§ ИСХОДНЫЙ ТЕКСТ:

Библиотека
00:10, 24 июня 2016

Уйти из мертвого мира Что заставляет людей ехать в «Исламское государство»

Записал Михаил Карпов (Специальный корреспондент «Ленты.ру»)
Фото: Zumapress / Globallookpress.com

Почему потенциальных террористов так сложно заметить вовремя? Кто и зачем уезжает воевать за радикальные исламские организации? Как государству нужно работать с религиозными общинами? На эти вопросы постарались ответить старший научный сотрудник Центра проблем Кавказа и региональной безопасности в составе Института международных исследований МГИМО (У) МИД Ахмет Ярлыкапов и научный руководитель Центра исламоведения Фонда Марджани Ильшат Саетов в ходе презентации записки «Российский ислам в контексте ситуации на Ближнем Востоке», состоявшейся на дискуссионной площадке клуба «Валдай». «Лента.ру» записала основные тезисы их выступлений.

Ахмет Ярлыкапов:

Нельзя недооценивать влияние ближневосточных процессов на российскую умму, но также не стоит переоценивать и негативный опыт. Даже учитывая самые смелые оценки присоединения российской молодежи к деструктивным организациям на Ближнем Востоке.

Но проблем очень много, и они серьезные. Мировая мусульманская умма и все российское мусульманское сообщество находятся на стадии очень серьезных и глубоких перемен. До сих пор не очевидно, как решать эти проблемы, но здесь очень важно действовать тонко, проводя прежде всего тонкую настройку отношений государства и ислама.

Очень важно упомянуть опыт времен Российской империи и Советского Союза, когда государство общалось исключительно с духовными управлениями мусульман, созданными для облегчения взаимодействия с сообществами. В новой России эта система переживает глубочайший кризис, потому что она не предназначена для современных свободных отношений. В конечном итоге очень большая часть нерадикальных мусульманских сообществ остаются за пределами диалога. Необходимо интегрировать этих людей в диалог государства и ислама для того, чтобы усиливать взаимопонимание.

§ ЗАДАНИЯ ДЛЯ ВЫПОЛНЕНИЯ:
1 > Выпишите из исходного текста дословно всё от слов «Нельзя недооценивать влияние» вплоть до слов «на Ближнем Востоке.».
2 > Назовите всех людей, которые упомянуты в исходном тексте по имени и фамилии.
Эти материалы никак не связаны с исходным текстом.

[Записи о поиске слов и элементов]
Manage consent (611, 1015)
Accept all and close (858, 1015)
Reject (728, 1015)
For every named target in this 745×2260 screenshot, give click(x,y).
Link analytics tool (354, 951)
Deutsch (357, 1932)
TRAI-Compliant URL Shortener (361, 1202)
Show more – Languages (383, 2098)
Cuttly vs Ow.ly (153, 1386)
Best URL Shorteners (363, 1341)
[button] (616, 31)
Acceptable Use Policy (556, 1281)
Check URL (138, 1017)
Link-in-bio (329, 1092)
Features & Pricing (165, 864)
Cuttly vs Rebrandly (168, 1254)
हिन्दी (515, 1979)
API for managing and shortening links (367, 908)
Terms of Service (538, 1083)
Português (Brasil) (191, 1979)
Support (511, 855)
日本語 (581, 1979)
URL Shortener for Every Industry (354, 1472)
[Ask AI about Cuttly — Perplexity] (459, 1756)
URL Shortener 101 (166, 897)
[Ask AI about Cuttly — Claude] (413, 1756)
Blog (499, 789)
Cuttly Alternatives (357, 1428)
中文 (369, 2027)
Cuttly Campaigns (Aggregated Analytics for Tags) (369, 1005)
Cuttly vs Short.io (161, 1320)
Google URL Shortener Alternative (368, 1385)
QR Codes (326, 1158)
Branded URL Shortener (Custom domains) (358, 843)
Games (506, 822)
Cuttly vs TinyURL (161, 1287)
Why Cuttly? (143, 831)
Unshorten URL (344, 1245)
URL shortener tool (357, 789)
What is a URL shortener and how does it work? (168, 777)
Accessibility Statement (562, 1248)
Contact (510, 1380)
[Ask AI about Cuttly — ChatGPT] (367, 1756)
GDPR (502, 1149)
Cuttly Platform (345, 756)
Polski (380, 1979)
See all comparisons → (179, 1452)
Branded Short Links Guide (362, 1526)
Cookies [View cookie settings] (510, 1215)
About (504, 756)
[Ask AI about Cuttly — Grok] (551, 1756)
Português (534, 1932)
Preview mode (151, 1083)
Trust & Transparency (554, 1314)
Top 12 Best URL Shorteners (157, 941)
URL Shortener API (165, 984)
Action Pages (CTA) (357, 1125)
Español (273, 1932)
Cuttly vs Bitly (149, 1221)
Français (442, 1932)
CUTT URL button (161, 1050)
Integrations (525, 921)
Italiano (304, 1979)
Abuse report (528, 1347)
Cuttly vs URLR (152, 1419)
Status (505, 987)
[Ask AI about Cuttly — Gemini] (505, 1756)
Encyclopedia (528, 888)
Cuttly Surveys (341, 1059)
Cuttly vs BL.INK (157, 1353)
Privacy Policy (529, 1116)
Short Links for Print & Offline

§ РЕШЕНИЯ ЗАДАЧ:
1 >
Нельзя недооценивать влияние ближневосточных процессов на российскую умму, но также не стоит переоценивать и негативный опыт. Даже учитывая самые смелые оценки присоединения российской молодежи к деструктивным организациям на Ближнем Востоке.

2 > Михаил Карпов, Ахмет Ярлыкапов, Ильшат Саетов.